Topic modeling researchers who publish results and need a reproducible, axis-aware coherence metric that doesn’t conflate the two semantic types — enabling apples-to-apples comparisons between LDA-family and PLM-augmented models.

Build steps

  1. Curate and ingest three psycholinguistic datasets (SimLex-999, MEN, WordSim-353-REL/SIM split) into PostgreSQL; store each word pair with its human-rated similarity score and axis label (thematic vs. taxonomic).
  2. Build a probe generator: given a topic’s top words, query the DB for all known pairs within the topic, then synthesize additional probes using a nearest-neighbor lookup in a shared embedding space (find pairs that are high-thematic/low-taxonomic and vice versa as foils).
  3. Implement two axis-specific coherence metrics: T-Coherence (thematic) based on PMI over a reference corpus, and X-Coherence (taxonomic) based on WordNet LCS depth normalized by probe pair taxonomy depth.

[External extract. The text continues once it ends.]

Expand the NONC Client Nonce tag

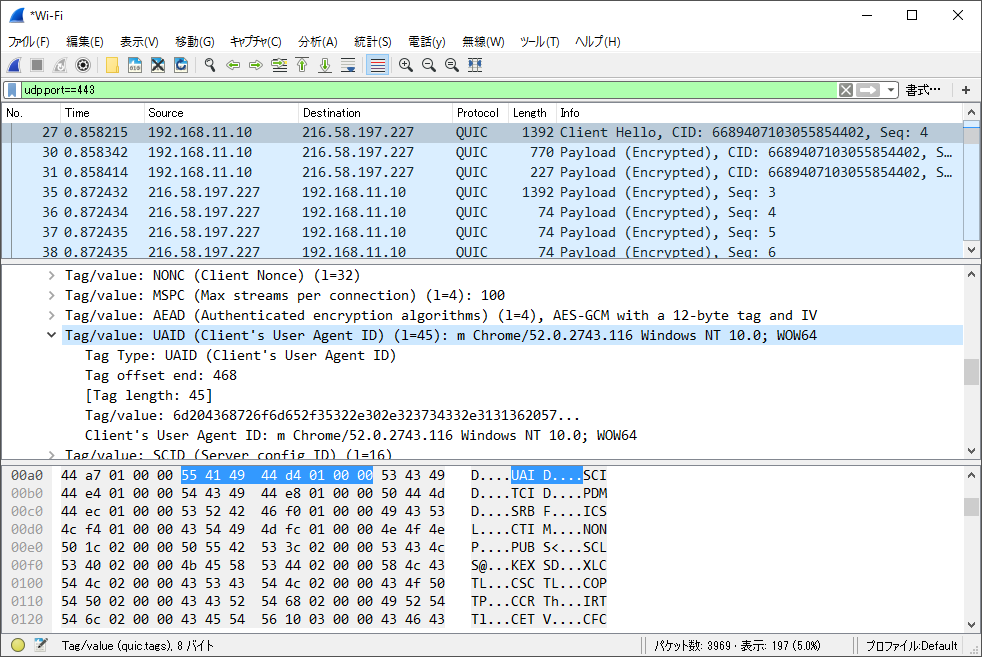click(x=52, y=275)

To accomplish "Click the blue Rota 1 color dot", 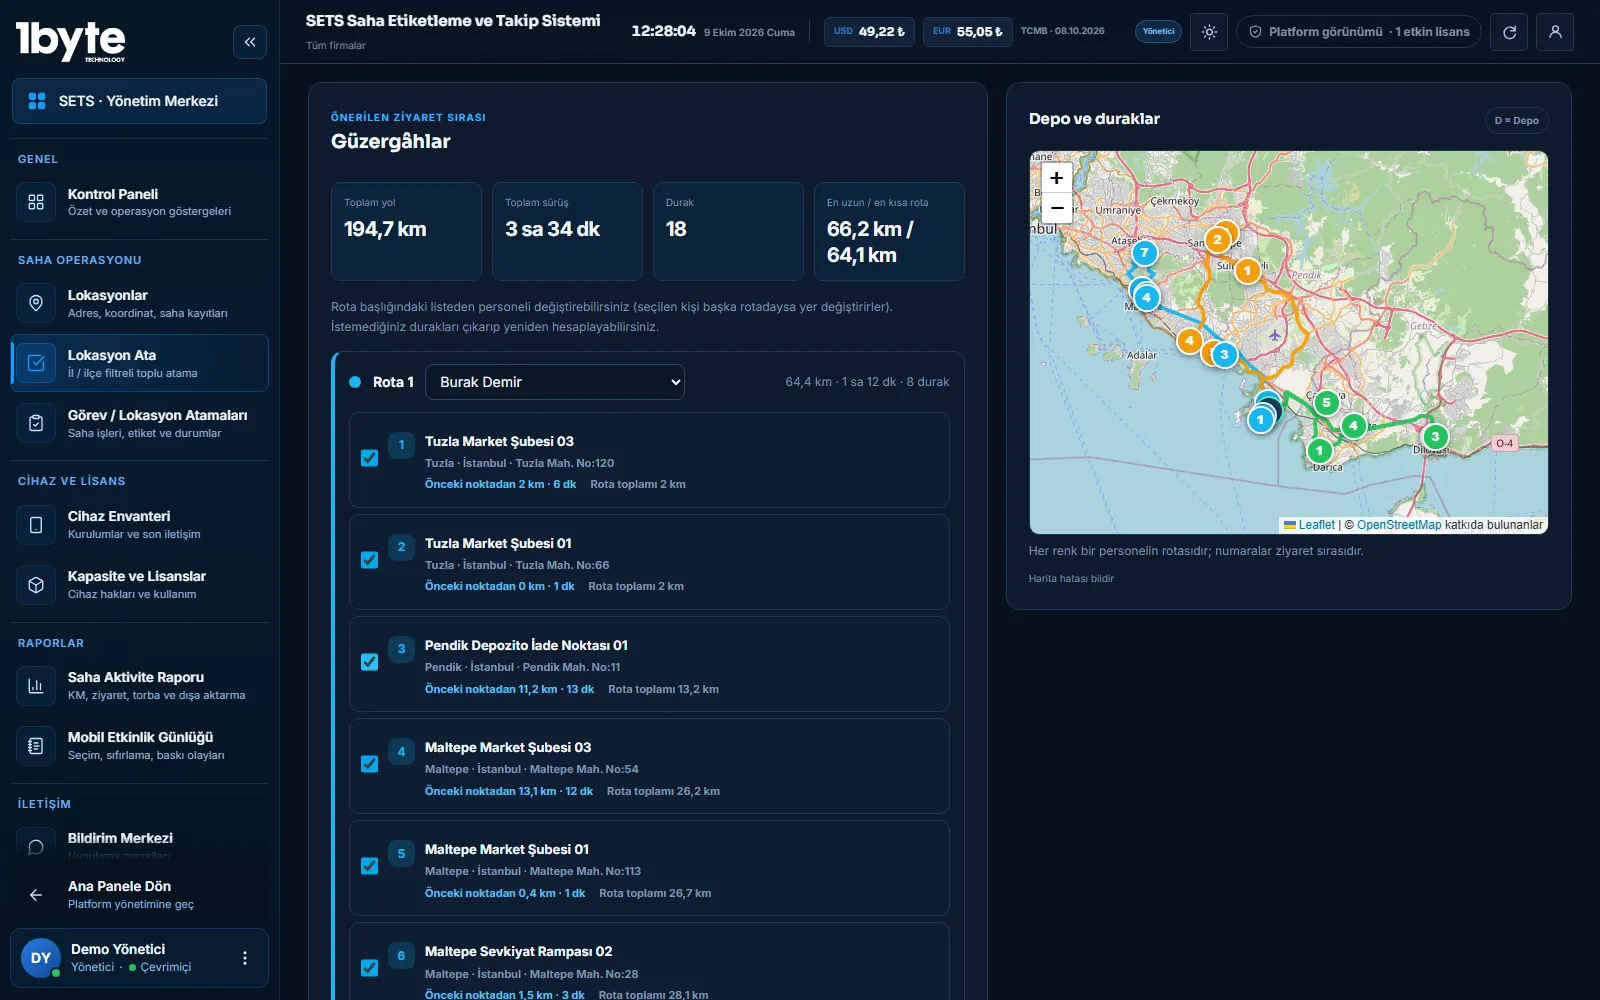I will [x=355, y=382].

  4. Expose a FastAPI endpoint: POST /evaluate accepts a topic model’s topic-word matrix JSON and returns per-topic T-Coherence, X-Coherence, and an overall axis-bias score; include a /calibrate endpoint that lets users upload domain corpora to retrain the PMI reference.

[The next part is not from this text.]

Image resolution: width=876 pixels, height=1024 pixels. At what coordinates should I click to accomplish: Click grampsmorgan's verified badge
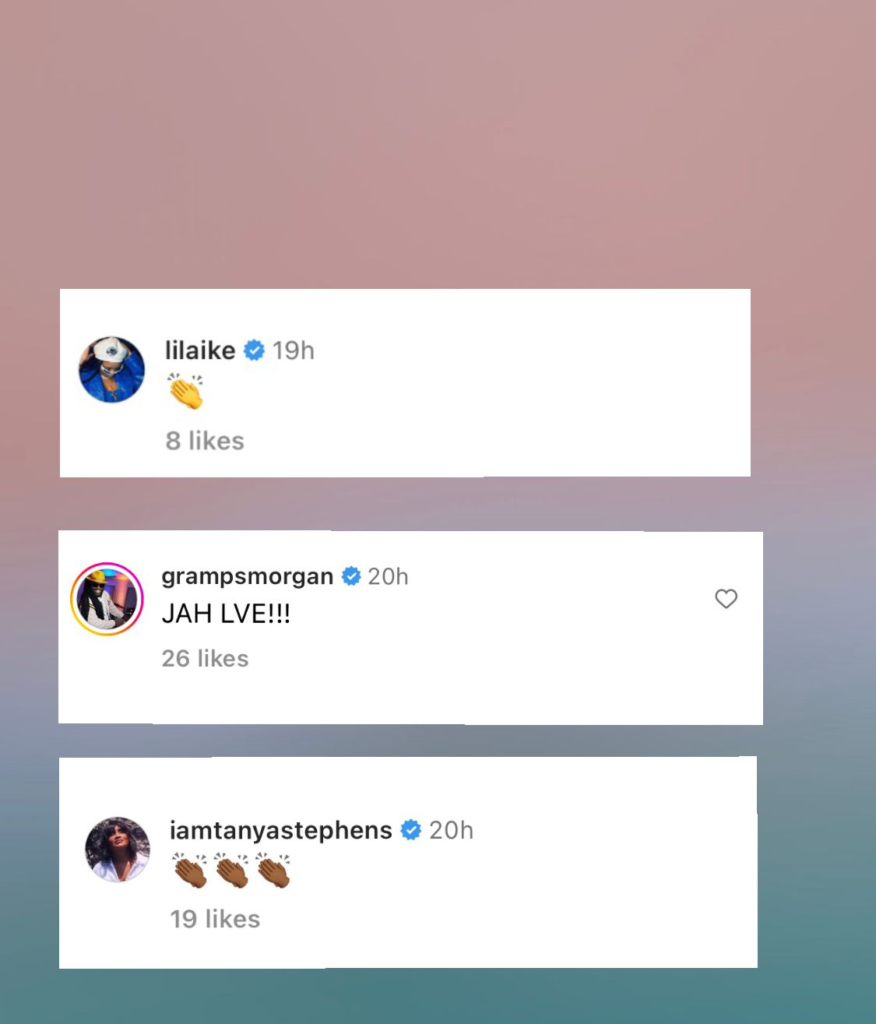click(x=351, y=577)
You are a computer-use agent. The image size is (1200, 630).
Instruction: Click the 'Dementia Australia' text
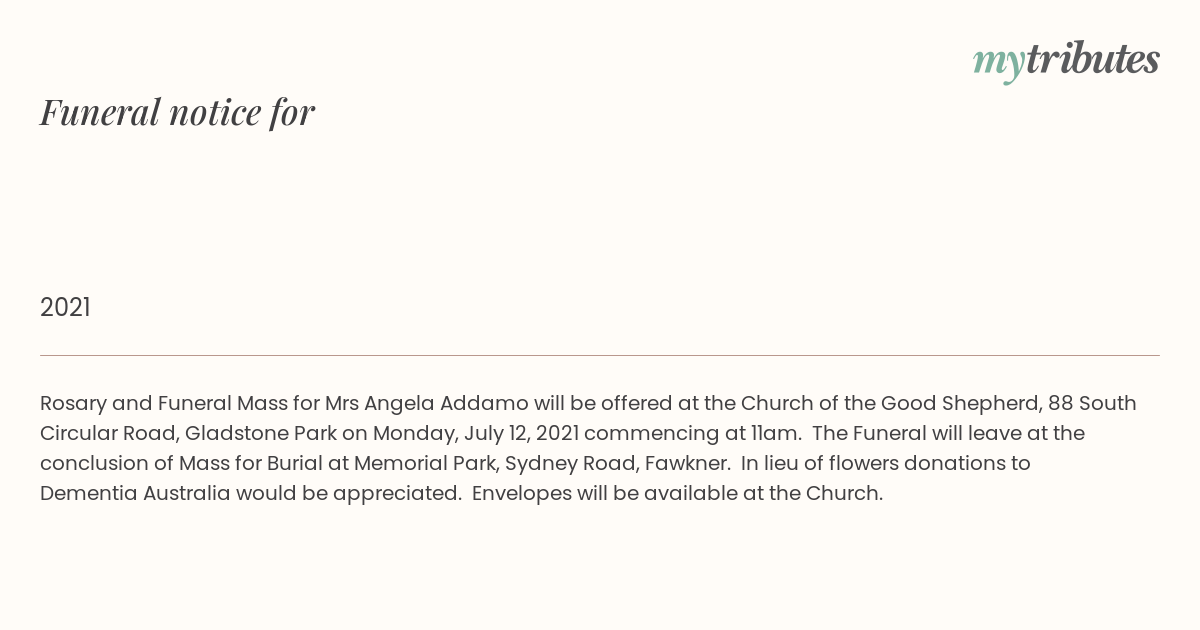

  5. Write a benchmark harness that runs 5 classical models (LDA 20/50/100 topics, NMF, BERTopic) against the API on a standard corpus (20 Newsgroups, AG News) and outputs a reproducible leaderboard CSV.
  6. Publish the library to PyPI with a companion paper-ready results table and a pytest suite covering edge cases (single-word topics, OOV words, degenerate distributions).

Risks

  • Psycholinguistic datasets have small vocabulary coverage (~2k–7k unique words each); for topics with specialized vocabulary the probe generator will produce too few valid pairs to give a statistically reliable score — need a minimum-probe-count threshold and a confidence interval in the output.

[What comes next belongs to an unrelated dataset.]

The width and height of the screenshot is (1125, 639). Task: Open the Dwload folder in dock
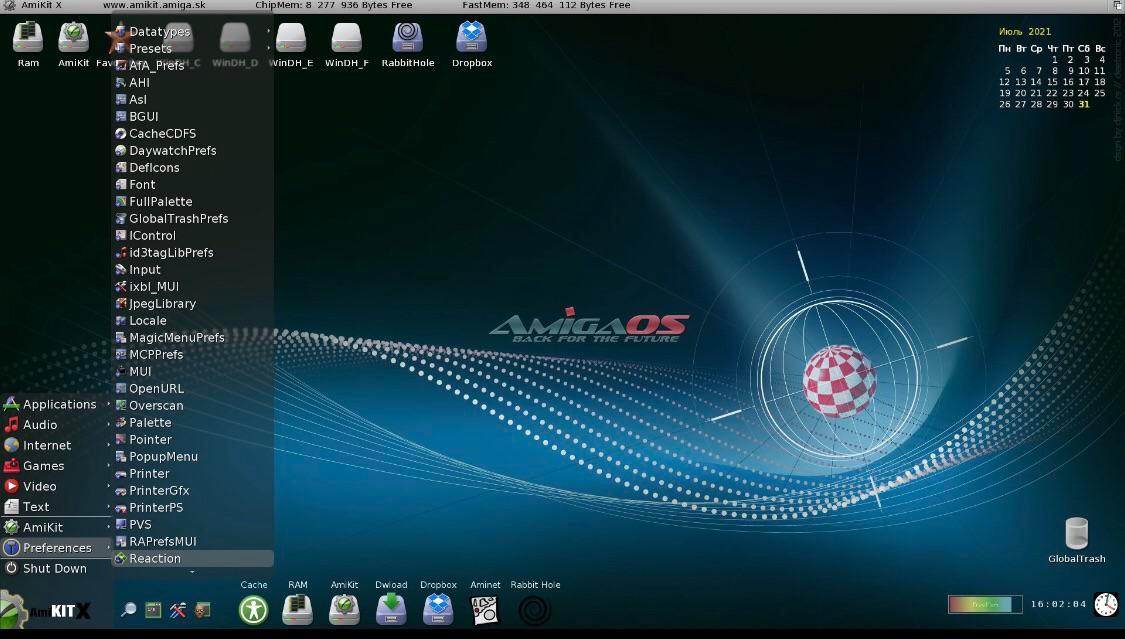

  • PMI-based T-Coherence is sensitive to the choice of reference corpus; if users use a very different domain corpus for calibration, scores become incomparable across studies — the API must version and hash the reference corpus and warn when comparing scores across different calibration runs.
  • Synthetic probe generation via embedding nearest-neighbors can introduce bias: the embedding model itself blends thematic and taxonomic signal, so ‘high-thematic/low-taxonomic’ foils may not be clean — requires a human validation pass on at least a sampled subset before publishing benchmark numbers.